[postgis-tickets] [PostGIS] #5392: Aggregate ST_Union fails to join some "circles" when radius is too large - lwgeom_unaryunion_prec: GEOS Error: TopologyException
PostGIS
trac at osgeo.org
Fri Jun 2 10:28:57 PDT 2023
#5392: Aggregate ST_Union fails to join some "circles" when radius is too large -
lwgeom_unaryunion_prec: GEOS Error: TopologyException
----------------------+---------------------------
Reporter: rotten | Owner: pramsey
Type: defect | Status: closed
Priority: medium | Milestone: PostGIS 3.3.4
Component: postgis | Version: 3.3.x
Resolution: invalid | Keywords:
----------------------+---------------------------
Changes (by pramsey):
* status: new => closed
* resolution: => invalid
Comment:
This is less interesting than it appears to be on first inspection (but it
is still pretty interesting). Because the SQL starts by taking buffers of
points, which intuitively should be easy-to-process circles, the result is
surprising to our eyes.
However, taking the SQL apart into something a little more step wise, the
real problem is just the normal boring one of feeding invalid inputs to
the overlay functions.
{{{
create table polys (name text, geom geometry);
insert into polys values ('kpc', ST_Buffer(
ST_Point(-166.9324011::float8, 65.154889::float8,
4326)::geography,
290086::integer
)::geometry);
insert into polys values ('tonga', ST_Buffer(
ST_Point(-177.2519031::float8, -18.5973127::float8,
4326)::geography,
290086::integer
)::geometry);
select name, st_isvalid(geom) from polys;
}}}
The main thing to note is that taking large buffers of objects in
geography may yield invalid outputs, since the buffer function in
geography is a nasty hack. In geometry of course a buffer of a point is a
circle and never invalid, but that's not what is happening here.

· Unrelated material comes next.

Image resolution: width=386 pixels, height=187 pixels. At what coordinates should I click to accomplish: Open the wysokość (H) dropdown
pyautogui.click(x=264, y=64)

There is still an "interesting" bit left, and that is is that the pairwise
and the aggregate versions of union are returning different results.
{{{
select st_union(geom) from polys;
select st_union(a.geom, b.geom)
from polys a
cross join polys b
where a.name = 'kpc' and b.name = 'tonga';
}}}
If you backtrace from inside the overlay code where that TopologyException
is thrown, you'll find that the process is actually going through
different code lines. The aggregate goes through the cascaded union, which
is very complex, while the pairwise just goes straight into the overlay
code.
If you make valid inputs, you can get a result from both the aggregate and
pairwise union code lines.
{{{
insert into polys
select name || ' valid', st_makevalid(geom) as geom
from polys
where name in ('kpc', 'tonga');
select st_area(st_union(geom)) from polys where name ~ 'valid';
select st_area(st_union(a.geom, b.geom))
from polys a
cross join polys b
where a.name = 'kpc valid'
and b.name = 'tonga valid'
}}}
Note however, that if you compare the result of the pairwise union of the
invalid inputs to the result for the valid inputs, the answer is wrong.
{{{
select st_area(st_union(a.geom, b.geom))
from polys a
cross join polys b
where a.name = 'kpc'
and b.name = 'tonga'
}}}
So the moral of the story is not "pairwise union is more resistant to
invalid inputs than aggregate union", it is "invalid inputs can fail in
different ways through different code lines, so you really want to avoid
invalid inputs".
I sometimes wonder if we should do automagical makevalid as part of the
try/catch block on the overlay code, so the case of the TopologyException
would end up actually working, automagically (catch exception, make valid,
retry). But seeing the silent failure of the pairwise code makes me
question that. Automagical makevalid would make those cases of silent
failure even more likely to just slide by people's notice.